Las mujeres de los más ardientes revolucionarios son amorosamente estudiadas: la madre Duches­ne, ex monja que continuó siendo devota; la «femme» Simón, buena ama de casa; madame Fouquier-Tinville, que recitaba versos pastoriles el día del cumpleaños de su maridó. El autor investiga la juventud de muchos de los héroes de la revolución y sigue a los supervivientes en su edad más avanzada, cuando cesa de iluminarlos la luz de la Historia; papá Pache, alcalde de París en el 1792-93, entierra sus tremendos recuerdos en la quietud contemplativa de un pueblecito; Tallien ofrece a los «bouquinistes» del Sena la colección de su dia­rio y, reconocido por Pasquier, acepta una pensión de Luis XVIII; Drouet acaba sus días como lector de periódicos realistas a un gentilhombre de provincia.

Los historia­dores más modernos han reprochado a Le­nótre su tendencia a no ver en la revolu­ción más que el fruto de una loca exalta­ción de unos pocos, dentro de una general incomprensión; con todo, su punto de vista, no político, sino privado y novelesco, exclu­ye toda animosidad. Se le reprochó también el sustituir con la fantasía el documento, a lo que replicó que aunque había preferido consultar fuentes distintas de los fríos tes­timonios oficiales, todo estaba documentado, e incluso el estado del cielo, descrito en sus animadas escenas, estaba sacado del boletín meteorológico.
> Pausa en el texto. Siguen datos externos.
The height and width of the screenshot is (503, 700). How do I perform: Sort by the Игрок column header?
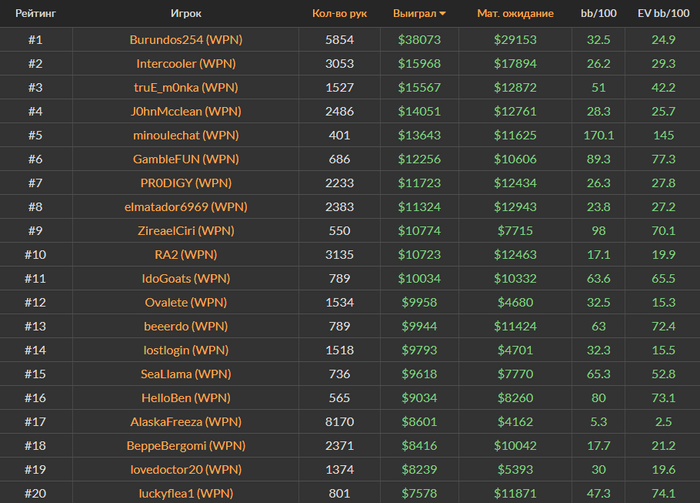point(186,14)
La variedad, la fuerza evo­cadora, la abundante cosecha de curiosi­dades anecdóticas, el arte del escritor, ha­cen de este libro uno de los más atractivos de la literatura sobre la Revolución. [Trad. española de Zoé Ramírez (Barcelona, 1946)].

P. Onnis

Parisina, George Gordon Byron

Poema de George Gordon Byron (1788-1824), publicado en 1816. Se inspira en el conocido y sangriento suceso que ensombreció el ducado de Nicolás III (1425), que ya había inspirado una de las más célebres Novelas (v.) de Bandello.
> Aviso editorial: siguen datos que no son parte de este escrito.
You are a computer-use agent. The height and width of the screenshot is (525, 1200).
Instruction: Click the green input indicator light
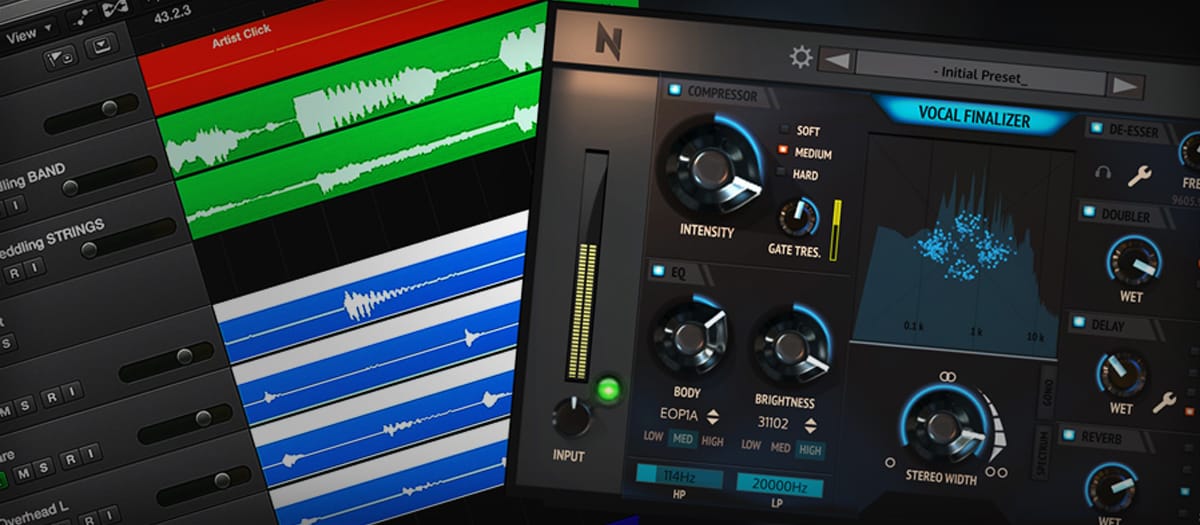click(608, 387)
Pero la fuente de Byron es un fragmento del historiador Edward Gibbon (1737-1794), en las Antigüedades de la casa de Brunswick [Antiquities of the House of Brunswick, en Miscellaneous Works]: «Bajo el reinado de Nicolás III, Ferrara se vio ensangrentada por una tragedia doméstica.

Por el testimo­nio de una niñera y su propia observación, el marqués de Este descubrió los amores incestuosos de su esposa Parisina y de su bastardo Ugo, hermoso y valiente joven. Los dos fueron decapitados en el castillo, después de la sentencia promulgada por su respectivo padre y marido, que hizo pública su propia vergüenza y sobrevivió a esta ejecución».

Byron sustituyó el nombre de Nicolás por el de Azzo, porque «era más métrico»; e hizo que el destino final de Parisina quedase envuelto en el misterio, mientras Ugo era decapitado. [Trad. española por H. V. (Valparaíso, 1844) y en Obras completas, tomo II (Madrid, 1930)].